Having displayed a pennant bullish break on Thursday, XAU/USD (gold price in terms of USD) witnessed an almost $ 30 rally on Friday and rose to the highest levels in thirteen months at 1279.84. The bullion booked heavy gains in the US last session, after the US labour market report failed to boost further Fed rate hike bets this year. Although NFP bettered expectations (242k actual vs. 195k exp.), average hourly earnings grew only 2.2% y/y in Feb, missing expectations for unchanged performance over the month at 2.5% and booked the first drop since December 2014. Gold tends to benefit in a low-interest rate environment as it is a non-interest bearing investment asset. More so, the upsurge in gold was largely on the back of technical-driven buying following the pennant formation on daily charts.
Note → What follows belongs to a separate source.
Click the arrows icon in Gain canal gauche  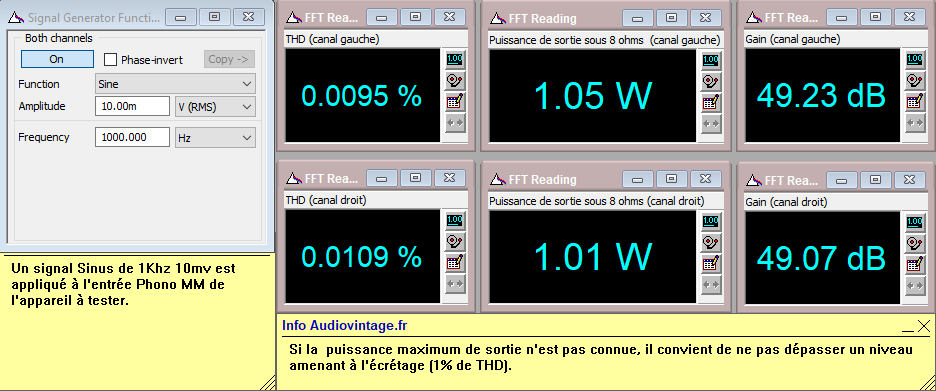915,124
Gold prices kicked-off the week on a bearish note, embarking upon a corrective mode after the recent upsurge. Further, the US dollar also attempted a recovery from post-NFP lows and now advances 0.35% against its six major peers, which also keeps a lid on the prices. However, the prices are expected to regain poise and resume its bullish run towards 1280 levels, underpinned by risk-off moods seen in Europe amid falling stocks and oil prices. Meanwhile, amid a lack of significant macro data from the US in the day ahead, attention will be paid to the speeches by Fed’s officials Brainard and Fischer later in the NY session.

Technicals – Could swing back higher to $ 1280

Gold prices are expected to extend higher as represented by the daily charts, with the pennant breakout on daily sticks behind the latest surge. The prices managed to sustain above 1260 barrier and now extends higher in sync with the sharply higher most major DMAs. While the daily RSI at 70, continues to point higher and thus, suggest more room for upside. A break above 1270 level remains a key for a retest of previous highs of 1280 and beyond. On the flip side, a breach of today’s low at 1256.71, opens doors for further southwards move towards crucial support near 1251-1250, the confluence zone of 5-DMA and Friday’s low. Overall, the risk remains to the upside as the bullion remains supported on the back of technical buying.